Ron Rivera talks a lot about culture. No one embodied it more than Alex Smith.

Smith was right when he told GQ that he was the “leftovers” and “this liability” for Rivera when he returned to Washington last summer. Rivera was building for the next 10 years. The last thing the coach needed was a 36-year-old quarterback with a titanium rod in a hollowed-out leg hobbling from the painful past onto the new landscape he is seeking to create. At a moment when Rivera needed simplicity, Smith’s surprise return made things complicated.

Rebuilding from a disaster often brings awkward choices. Rivera is hardly the first football coach to declare himself the leader of a new era. The game is filled with men who have been far more extreme, pulling old pictures from the office walls, declaring the team’s records now start with them. Rivera came with a reputation for creating a different culture. Part of installing a new culture is forgetting the old one.

But in removing Smith — his predecessor’s $94 million bet on a franchise savior who became the unfortunate victim of a devastating injury — Rivera is tossing out the player who might have done the most to create the positive, fighting culture he is trying to implement. Nothing could be better for a fledgling team, desperate to understand the heart of a battle, than the quarterback whose career had been left for dead, coming in midseason to win five games and lead it to the playoffs.

Through a tumultuous autumn, Smith’s football miracle and Rivera’s cancer fight ran together as the NFL’s best stories, and for a time there was room for both tales in Washington. Smith got the team to a place Rivera wouldn’t have been able to had the old quarterback not shown up to the shock of all on the eve of training camp.

Of course, the limitations were always there. This Smith couldn’t move as well as the previous one. He wore a special brace around his right leg just to keep his foot from dropping flat to the turf. And no engineering, no matter how amazing, could recover that lost step. He was no longer elusive. The bone bruise that kept him from two of the season’s final games and the playoff loss to Tampa Bay was a warning to all that he probably can’t be the starter even for another year.

In just the past month, two former NFL general managers and a former coach have said Smith is all but done. One used the word “regression” to describe Smith’s current skills. It was a cold assessment but an honest glimpse into the bottom-line world of football executives who strip players to a basic truth: Can he play?

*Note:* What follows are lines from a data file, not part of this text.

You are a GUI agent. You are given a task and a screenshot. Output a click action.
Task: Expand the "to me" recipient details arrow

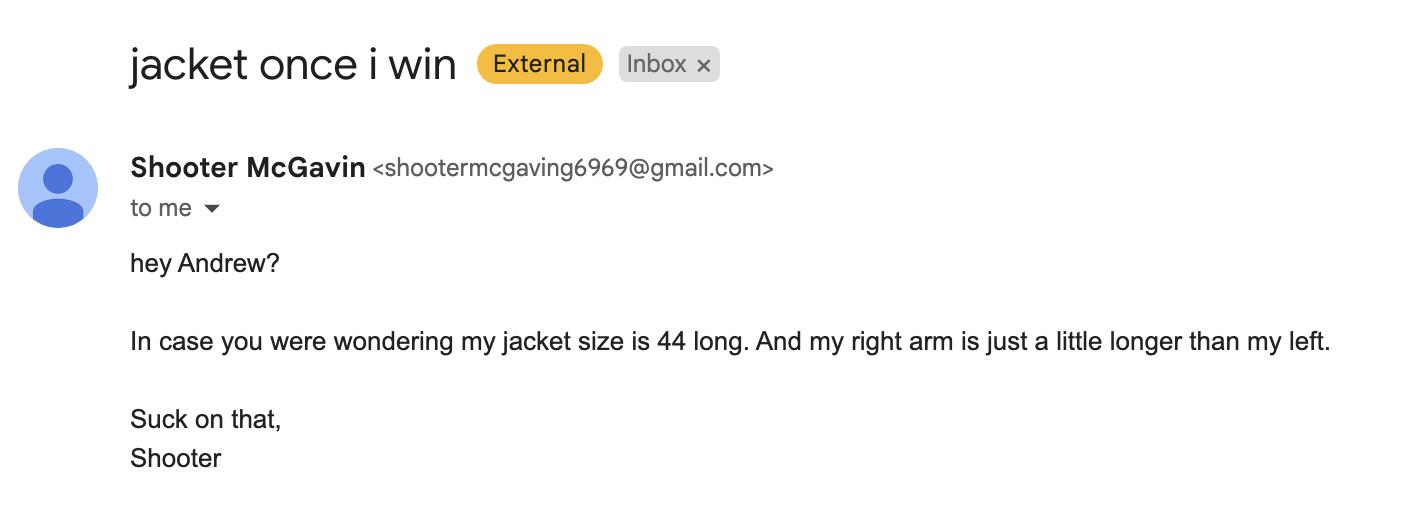(x=211, y=210)
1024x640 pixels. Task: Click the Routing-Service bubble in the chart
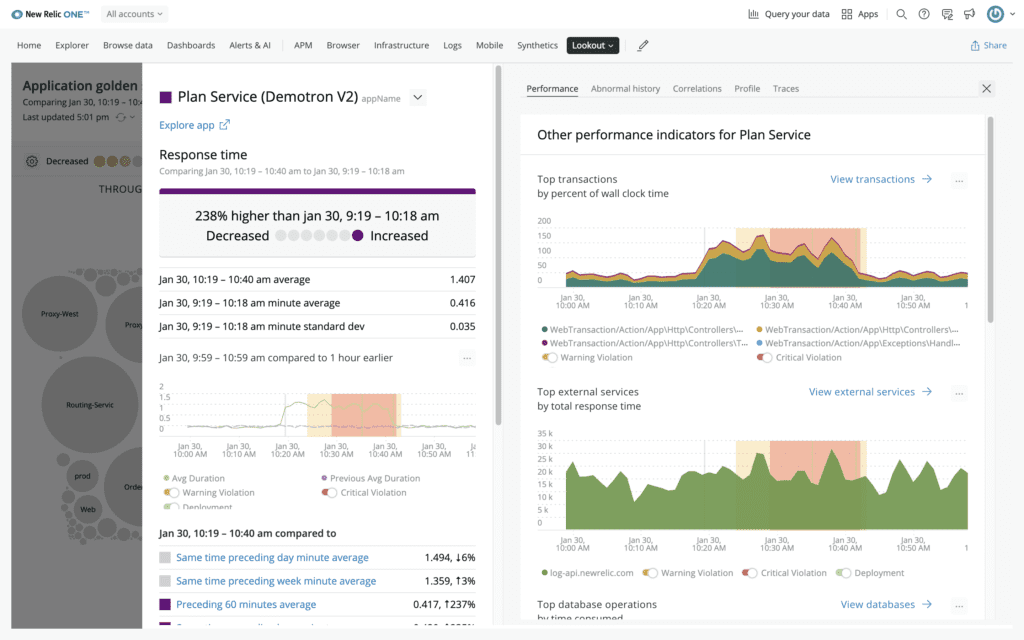pyautogui.click(x=89, y=405)
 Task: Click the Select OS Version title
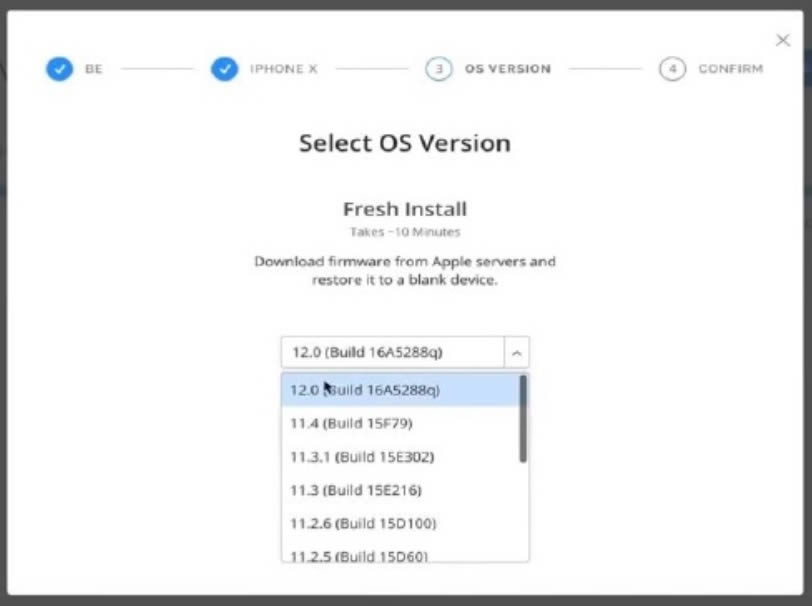pyautogui.click(x=405, y=143)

Still, there was no doubt Washington was a different team with Smith at quarterback. The players revered how he took control of games, how calm he was in the huddle, how he got back on the field when no one believed he would play again after 17 surgeries. Without saying a word, he taught them about belief.

Rivera needs his quarterback of the future, the player who will be for him with Washington what Cam Newton was for him with Carolina. He needs his leader for the 2020s, and to find that he has to cut as many connections from the 2010s as he can. He, Marty Hurney and Martin Mayhew are scrambling to find his Washington Newton. Given the run they made at Matthew Stafford before the Detroit Lions traded him to the Los Angeles Rams, it seems clear they are looking for someone experienced and not trying to gamble on the draft.

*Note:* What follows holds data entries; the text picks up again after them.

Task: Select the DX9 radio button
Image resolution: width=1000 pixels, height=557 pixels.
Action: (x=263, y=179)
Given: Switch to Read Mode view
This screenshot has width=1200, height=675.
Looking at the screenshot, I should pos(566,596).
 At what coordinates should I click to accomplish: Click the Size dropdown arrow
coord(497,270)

The danger in falling for a quarterback with what the football people call a “big arm” is that Rivera, Hurney and Mayhew also must replace the thing Smith brought most of all: a presence. Washington can’t try to find someone gifted and hope that player can learn to be a leader. The new person will have to fill a room.

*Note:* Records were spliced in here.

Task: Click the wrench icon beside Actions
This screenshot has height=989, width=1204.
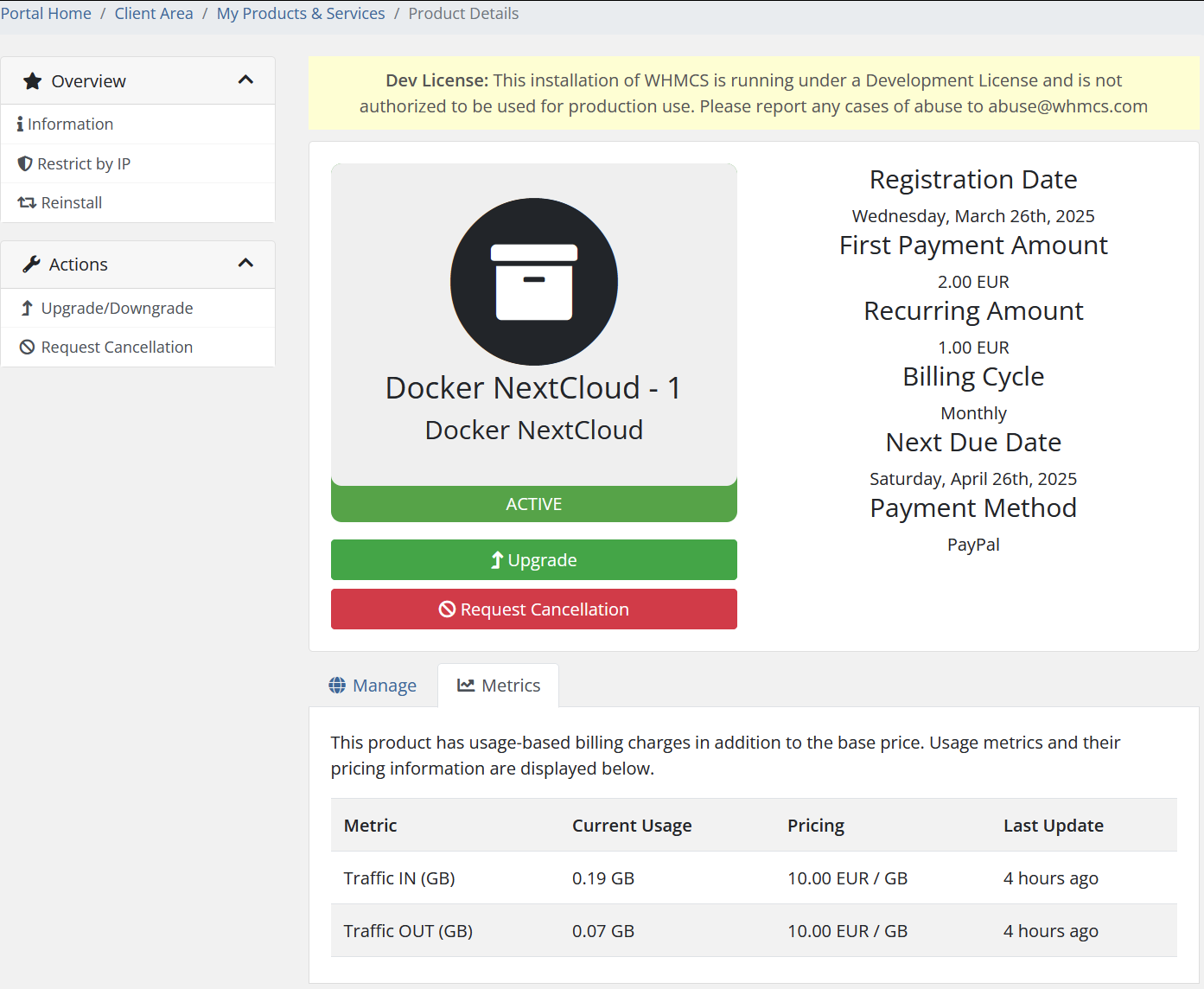Action: [32, 265]
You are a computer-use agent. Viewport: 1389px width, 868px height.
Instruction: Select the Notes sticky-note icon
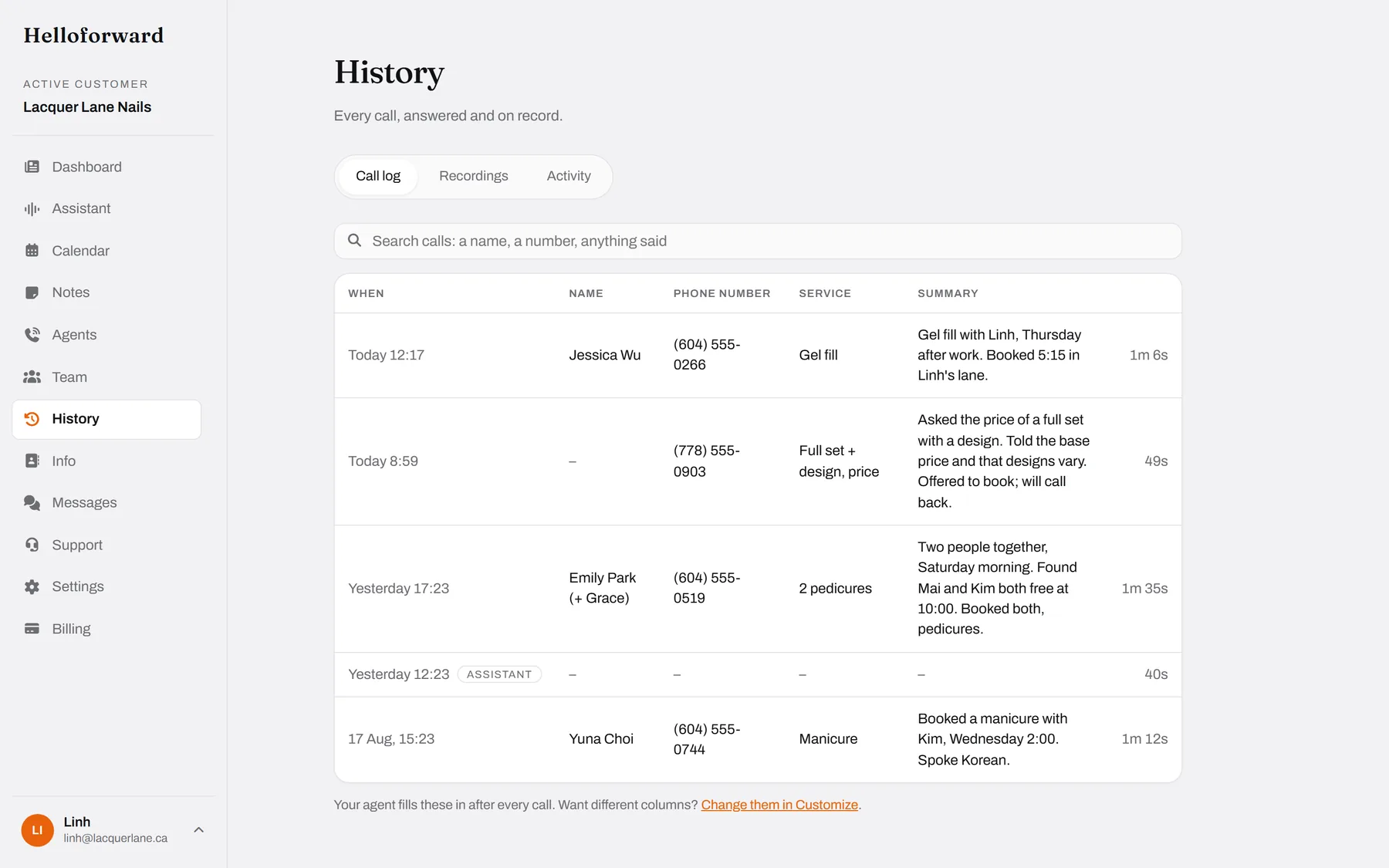click(x=32, y=292)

A lot of good things can happen in the new era Rivera is trying to forge. Releasing Smith will save about $15 million against the salary cap, giving Washington roughly $53 million of cap space to bring in a new quarterback as well as add playmakers and solidify the offensive line on a team that already has one of the league’s best defenses. The future could be bright.

But even if this new quarterback eventually takes Washington to the Super Bowl, no one should forget the player who did more than anyone to bring back winning and instill the strong culture: the inconvenient liability who helped salvage what could have been a lost first chapter in the history Rivera is writing.